▸ PROBLEM TO SOLVE:
Whenever a line of the listing contains the string "section", return that line.

---------- INFORMATION SHOWN

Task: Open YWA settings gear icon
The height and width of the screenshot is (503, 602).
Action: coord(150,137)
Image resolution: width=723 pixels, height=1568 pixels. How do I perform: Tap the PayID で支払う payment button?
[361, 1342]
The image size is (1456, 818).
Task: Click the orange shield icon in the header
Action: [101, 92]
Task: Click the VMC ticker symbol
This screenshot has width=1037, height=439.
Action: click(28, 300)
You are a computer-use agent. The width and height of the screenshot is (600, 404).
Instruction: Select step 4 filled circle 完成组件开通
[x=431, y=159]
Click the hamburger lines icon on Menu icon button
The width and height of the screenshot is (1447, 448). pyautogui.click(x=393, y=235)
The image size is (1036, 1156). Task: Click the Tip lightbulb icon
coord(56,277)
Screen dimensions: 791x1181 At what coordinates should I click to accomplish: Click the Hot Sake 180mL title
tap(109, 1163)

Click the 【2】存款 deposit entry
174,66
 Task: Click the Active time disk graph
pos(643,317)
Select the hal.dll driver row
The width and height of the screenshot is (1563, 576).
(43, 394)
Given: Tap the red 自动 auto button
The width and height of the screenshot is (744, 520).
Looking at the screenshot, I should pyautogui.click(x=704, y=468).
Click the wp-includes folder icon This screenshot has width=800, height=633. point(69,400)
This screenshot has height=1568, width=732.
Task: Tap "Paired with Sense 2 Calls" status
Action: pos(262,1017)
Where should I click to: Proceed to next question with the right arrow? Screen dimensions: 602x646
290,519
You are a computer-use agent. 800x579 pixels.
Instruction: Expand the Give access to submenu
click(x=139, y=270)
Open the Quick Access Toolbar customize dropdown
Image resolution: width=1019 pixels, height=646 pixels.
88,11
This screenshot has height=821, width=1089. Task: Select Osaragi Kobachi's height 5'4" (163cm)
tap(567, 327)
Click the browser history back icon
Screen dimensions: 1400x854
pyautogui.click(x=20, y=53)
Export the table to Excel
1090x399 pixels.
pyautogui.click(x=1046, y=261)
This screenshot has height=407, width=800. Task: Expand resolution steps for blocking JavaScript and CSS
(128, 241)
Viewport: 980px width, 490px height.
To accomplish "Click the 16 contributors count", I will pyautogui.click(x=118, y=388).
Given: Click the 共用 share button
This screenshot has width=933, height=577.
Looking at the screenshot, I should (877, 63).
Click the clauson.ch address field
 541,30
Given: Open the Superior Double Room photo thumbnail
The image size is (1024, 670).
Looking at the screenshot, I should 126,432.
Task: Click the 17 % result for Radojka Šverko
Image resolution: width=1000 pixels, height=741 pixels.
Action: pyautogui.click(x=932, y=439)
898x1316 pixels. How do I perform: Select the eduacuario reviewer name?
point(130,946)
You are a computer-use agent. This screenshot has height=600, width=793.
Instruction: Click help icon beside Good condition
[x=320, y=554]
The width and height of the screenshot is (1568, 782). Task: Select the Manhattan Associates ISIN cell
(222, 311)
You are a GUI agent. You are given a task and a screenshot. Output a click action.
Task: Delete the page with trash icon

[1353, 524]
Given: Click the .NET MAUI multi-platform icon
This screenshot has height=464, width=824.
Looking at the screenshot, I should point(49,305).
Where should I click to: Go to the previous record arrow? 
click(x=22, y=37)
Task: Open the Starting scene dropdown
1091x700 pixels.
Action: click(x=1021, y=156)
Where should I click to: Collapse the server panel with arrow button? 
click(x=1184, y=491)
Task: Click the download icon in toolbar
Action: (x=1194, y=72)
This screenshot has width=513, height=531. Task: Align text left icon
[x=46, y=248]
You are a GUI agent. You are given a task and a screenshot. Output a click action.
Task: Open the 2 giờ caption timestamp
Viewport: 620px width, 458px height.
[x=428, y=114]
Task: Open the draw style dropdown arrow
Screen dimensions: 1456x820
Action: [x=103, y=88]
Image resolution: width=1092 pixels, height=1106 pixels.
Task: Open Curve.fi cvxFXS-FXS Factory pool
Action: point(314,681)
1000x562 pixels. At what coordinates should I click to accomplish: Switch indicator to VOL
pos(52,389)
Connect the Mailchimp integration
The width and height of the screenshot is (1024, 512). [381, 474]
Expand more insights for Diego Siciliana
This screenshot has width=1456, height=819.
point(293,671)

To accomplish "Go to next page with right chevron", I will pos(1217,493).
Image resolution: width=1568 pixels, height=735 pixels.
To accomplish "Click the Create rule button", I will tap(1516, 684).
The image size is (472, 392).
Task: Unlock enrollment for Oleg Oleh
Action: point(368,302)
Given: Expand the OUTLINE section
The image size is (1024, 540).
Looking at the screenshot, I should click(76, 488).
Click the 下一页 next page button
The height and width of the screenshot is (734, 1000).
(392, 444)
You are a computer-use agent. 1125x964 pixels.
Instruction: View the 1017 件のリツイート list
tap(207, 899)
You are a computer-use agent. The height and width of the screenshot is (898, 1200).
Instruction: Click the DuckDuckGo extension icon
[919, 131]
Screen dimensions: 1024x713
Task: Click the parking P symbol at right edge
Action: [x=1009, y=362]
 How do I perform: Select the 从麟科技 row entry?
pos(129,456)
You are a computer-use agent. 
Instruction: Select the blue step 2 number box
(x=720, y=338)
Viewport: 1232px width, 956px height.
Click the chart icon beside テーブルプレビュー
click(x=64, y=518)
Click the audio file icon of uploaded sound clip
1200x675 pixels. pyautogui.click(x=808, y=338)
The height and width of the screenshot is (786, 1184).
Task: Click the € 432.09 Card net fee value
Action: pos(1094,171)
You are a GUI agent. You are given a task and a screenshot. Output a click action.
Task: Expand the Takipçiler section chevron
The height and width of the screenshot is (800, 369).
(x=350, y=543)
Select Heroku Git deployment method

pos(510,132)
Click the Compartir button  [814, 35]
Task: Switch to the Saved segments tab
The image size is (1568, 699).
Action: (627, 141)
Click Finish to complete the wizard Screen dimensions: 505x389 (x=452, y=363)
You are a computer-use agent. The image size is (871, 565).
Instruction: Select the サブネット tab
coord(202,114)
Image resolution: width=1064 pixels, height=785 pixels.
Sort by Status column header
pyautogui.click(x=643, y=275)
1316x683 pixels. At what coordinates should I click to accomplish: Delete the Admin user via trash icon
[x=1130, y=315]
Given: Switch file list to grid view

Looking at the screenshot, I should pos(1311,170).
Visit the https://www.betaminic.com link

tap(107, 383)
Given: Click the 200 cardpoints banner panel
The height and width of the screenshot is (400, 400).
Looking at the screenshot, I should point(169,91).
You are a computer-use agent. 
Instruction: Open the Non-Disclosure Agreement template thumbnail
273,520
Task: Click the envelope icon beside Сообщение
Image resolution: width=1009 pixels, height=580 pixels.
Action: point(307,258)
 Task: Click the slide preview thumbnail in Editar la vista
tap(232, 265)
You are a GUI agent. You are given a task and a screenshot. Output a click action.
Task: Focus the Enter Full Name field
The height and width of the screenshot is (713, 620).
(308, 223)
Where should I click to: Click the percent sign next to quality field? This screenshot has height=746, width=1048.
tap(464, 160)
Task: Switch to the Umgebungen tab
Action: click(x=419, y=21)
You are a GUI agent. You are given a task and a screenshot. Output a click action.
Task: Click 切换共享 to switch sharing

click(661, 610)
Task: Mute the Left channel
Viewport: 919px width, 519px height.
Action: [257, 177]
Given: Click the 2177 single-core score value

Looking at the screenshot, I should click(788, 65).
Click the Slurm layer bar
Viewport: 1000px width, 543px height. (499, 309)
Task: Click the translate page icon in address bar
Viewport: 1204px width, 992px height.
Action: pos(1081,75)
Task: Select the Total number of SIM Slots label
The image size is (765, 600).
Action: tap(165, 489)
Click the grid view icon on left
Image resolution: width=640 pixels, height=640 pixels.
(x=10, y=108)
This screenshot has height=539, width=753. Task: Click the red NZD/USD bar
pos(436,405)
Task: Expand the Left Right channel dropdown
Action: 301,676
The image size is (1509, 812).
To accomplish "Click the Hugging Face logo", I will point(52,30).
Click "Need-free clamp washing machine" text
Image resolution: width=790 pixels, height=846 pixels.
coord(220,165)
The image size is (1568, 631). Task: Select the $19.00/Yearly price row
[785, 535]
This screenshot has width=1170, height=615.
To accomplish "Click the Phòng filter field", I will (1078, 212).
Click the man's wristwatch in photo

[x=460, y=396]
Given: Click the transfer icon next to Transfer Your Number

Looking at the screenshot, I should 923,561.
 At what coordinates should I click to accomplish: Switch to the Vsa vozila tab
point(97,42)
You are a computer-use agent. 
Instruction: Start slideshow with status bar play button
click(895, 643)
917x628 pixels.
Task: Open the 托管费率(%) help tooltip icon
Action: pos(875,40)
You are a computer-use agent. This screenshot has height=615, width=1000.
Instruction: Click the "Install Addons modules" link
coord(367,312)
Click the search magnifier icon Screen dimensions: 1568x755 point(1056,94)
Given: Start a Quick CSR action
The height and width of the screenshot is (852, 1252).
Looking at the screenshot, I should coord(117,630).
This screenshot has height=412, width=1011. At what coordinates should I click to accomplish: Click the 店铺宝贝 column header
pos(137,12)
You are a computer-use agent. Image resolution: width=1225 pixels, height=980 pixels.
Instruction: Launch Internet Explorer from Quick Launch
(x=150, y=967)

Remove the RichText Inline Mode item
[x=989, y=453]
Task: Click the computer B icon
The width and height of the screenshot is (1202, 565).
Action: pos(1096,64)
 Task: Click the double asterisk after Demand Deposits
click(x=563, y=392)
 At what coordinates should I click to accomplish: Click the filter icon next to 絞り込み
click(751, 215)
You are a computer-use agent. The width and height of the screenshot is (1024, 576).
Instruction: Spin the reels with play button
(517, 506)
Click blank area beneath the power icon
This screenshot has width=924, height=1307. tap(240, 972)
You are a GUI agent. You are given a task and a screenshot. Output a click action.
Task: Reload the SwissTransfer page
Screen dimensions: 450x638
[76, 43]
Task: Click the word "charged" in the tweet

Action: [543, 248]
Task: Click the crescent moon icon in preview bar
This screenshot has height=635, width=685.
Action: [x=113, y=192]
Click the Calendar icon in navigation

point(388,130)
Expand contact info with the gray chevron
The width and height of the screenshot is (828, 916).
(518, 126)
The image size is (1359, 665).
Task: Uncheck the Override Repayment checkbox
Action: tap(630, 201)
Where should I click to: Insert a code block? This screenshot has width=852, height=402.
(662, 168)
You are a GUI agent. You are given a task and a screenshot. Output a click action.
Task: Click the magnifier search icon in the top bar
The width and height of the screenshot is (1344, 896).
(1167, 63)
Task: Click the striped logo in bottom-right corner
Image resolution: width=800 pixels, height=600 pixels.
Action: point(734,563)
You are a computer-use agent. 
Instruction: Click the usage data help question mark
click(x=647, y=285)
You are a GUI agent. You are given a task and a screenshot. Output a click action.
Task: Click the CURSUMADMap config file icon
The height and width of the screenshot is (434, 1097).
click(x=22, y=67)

--------------------

▸ OUTPUT FOR THIS EXERCISE:
Given: Expand the OUTLINE section
Task: Expand the Takipçiler section chevron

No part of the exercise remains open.